Sailing the Rolex Sydney Hobart with her father carries on a distance-racing family tradition

Katie Devore
Katie DeVore relaxes before the start of the 2017 Rolex Sydney Hobart Race on board the New York-based Xp 44 Warrior Won. Photo: H.I. Devore

Katie DeVore calls herself her dad’s “fake son.” As a kid, she delighted in trips to Home Depot with her father, H.L. DeVore, and the projects that followed those trips.

“We’ve always had a special connection,” she says. “I would go to the boatyard to work on the boat, and sail with my dad on our Shields or J/44.”

Ever since she was a youngster, DeVore admired her father for his participation in distance races, such as the Newport Bermuda, and made it her goal to eventually sail in one herself. In December 2016, the senior DeVore was watching a live broadcast of the Rolex Sydney Hobart Race with his family and mused aloud about taking his own team to race on Christopher Sheehan’s Xp 44 Warrior Won. The younger DeVore seized the opportunity to plead for a chance to join the crew herself should they enter Australia’s great race.


DeVore got her wish months later during the 2017 Edlu ­Distance Race on Long Island Sound.
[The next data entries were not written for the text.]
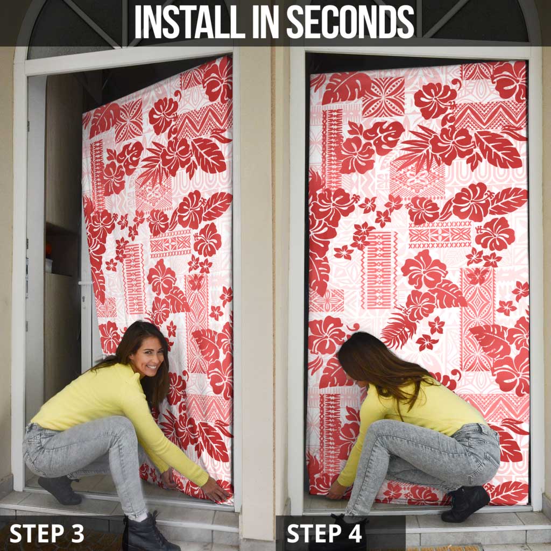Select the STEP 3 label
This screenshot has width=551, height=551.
(x=47, y=533)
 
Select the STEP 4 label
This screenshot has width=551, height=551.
(x=324, y=533)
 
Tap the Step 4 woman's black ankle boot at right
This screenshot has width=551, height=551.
(x=464, y=503)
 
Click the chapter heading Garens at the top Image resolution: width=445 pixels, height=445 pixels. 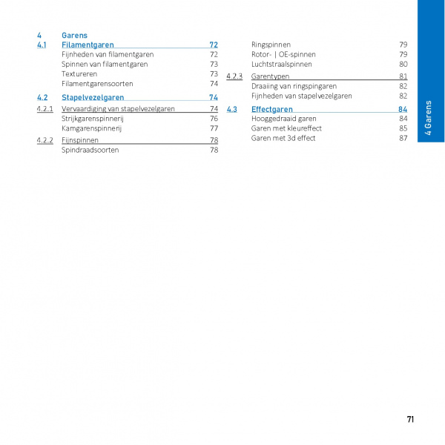[74, 35]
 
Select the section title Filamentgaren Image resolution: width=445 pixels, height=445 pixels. [88, 44]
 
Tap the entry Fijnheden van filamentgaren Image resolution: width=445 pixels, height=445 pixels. [108, 54]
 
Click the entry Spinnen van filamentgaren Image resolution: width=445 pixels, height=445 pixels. [104, 64]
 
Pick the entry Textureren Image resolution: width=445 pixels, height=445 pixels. [79, 74]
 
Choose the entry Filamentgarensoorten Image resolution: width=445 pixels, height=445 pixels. [97, 84]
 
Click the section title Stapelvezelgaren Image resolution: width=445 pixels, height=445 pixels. [93, 97]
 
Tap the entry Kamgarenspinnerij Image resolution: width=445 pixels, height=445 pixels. [91, 128]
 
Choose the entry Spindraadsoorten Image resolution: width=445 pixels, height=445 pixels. [90, 150]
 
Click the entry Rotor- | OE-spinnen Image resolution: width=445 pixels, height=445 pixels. [283, 54]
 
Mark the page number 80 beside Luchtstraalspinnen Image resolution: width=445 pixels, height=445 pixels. [403, 64]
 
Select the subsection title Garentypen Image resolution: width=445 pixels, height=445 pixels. [270, 76]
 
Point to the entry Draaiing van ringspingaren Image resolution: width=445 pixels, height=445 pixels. [294, 86]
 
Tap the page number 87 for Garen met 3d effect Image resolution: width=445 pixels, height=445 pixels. [403, 138]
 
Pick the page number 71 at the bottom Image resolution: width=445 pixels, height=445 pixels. [410, 419]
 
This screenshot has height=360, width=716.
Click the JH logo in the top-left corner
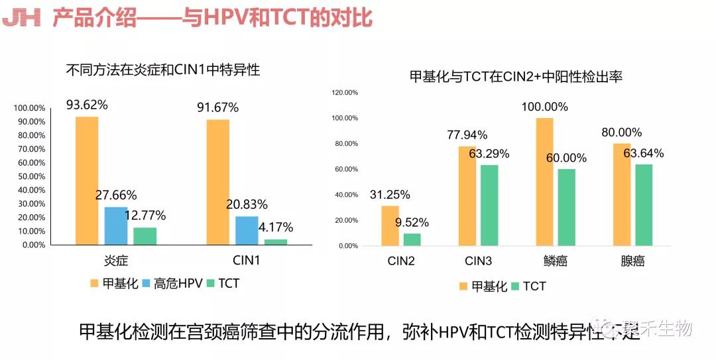(22, 18)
With her father as navigator and Sheehan at the helm, DeVore took up the challenge with confidence and a willingness to learn, with her focus set on Hobart Race.

“Each race that I did, I also learned and grew,” she says. “Mr. Sheehan puts an emphasis on learning, so I was never afraid to make a mistake.”

DeVore is an accomplished sailor and a Division 1 track athlete at the University of Pennsylvania, so committing to and completing the race was a balancing act for the busy 20-year-old. She finished an exam and left for Sydney within 24 hours. Once she arrived Down Under, she went straight from baggage claim to ­Warrior Won for practice. Exhausted but full of adrenaline, she says, she took in the sights for the first time.


“I was immediately overcome,” says DeVore. “Being in Sydney Harbor and seeing the Opera House and the bridge, with LDV Comanche ripping across the harbor, it hit me how crazy it was to be doing the race just a short time after packing up my dorm room.”

Standout memories of the race include sailing past ­Tasmania’s iconic Organ Pipes, reaching a record speed of 22.3 knots, and the abundance of camaraderie on the dock post-race. What held the most weight, however, was hearing her father say he was living his dream.

“For me to be able to do the Sydney Hobart Race with my dad is a once-in-a-lifetime experience,” she says, “to be able to cross the finish line with him.”